Si la première promotion 2012 a été recrutée en externe, les deux autres (2013 et 2015) l’ont été en interne par le biais de la Handyshool, créée en octobre 2012 et animée par une formatrice. Chaque nouvelle salariée s’est vu attribuée une tutrice principale, tout en tournant avec plusieurs, sur différents postes afin de tester avec quelle tutrice les gestes étaient les plus compatibles. De quoi acquérir aussi de la polyvalence. Dès les deux premiers mois, les couturières sont formées à tous les postes et effectuent un « tour de chauffe » sur l’ensemble des produits afin de permettre, lors de la professionnalisation, de déterminer un savoir-faire majeur et un savoir-faire mineur. Certaines cumulent plusieurs savoir-faire, permettant de pallier l’absence de collègues. 

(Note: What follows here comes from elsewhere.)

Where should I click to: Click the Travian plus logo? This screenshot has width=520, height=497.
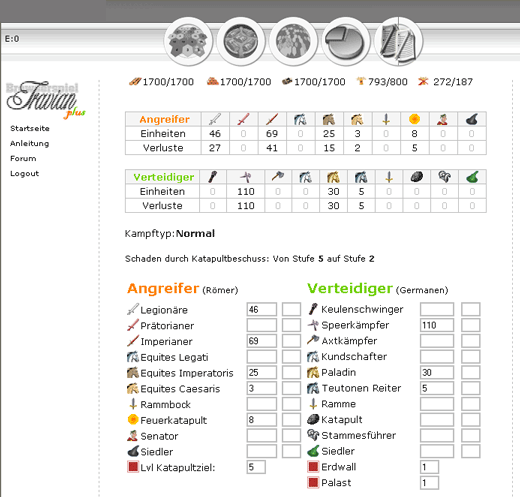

Mais la chef d’entreprise va plus loin en accueillant des personnes handicapées mentales dans le cadre du programme « Esat hors les murs » de l’Atelier de l’Isère rhodanienne (AIR). La structure également située dans la zone d’activités met à disposition deux personnes encadrées par un référent à la disposition d’Handysoie, trois matinées par semaine, pour le conditionnement des cravates.  « A présent, mon projet est de diversifier mon activité et de diminuer ma dépendance économique avec Hermès », conclut Hélène Dabbadie.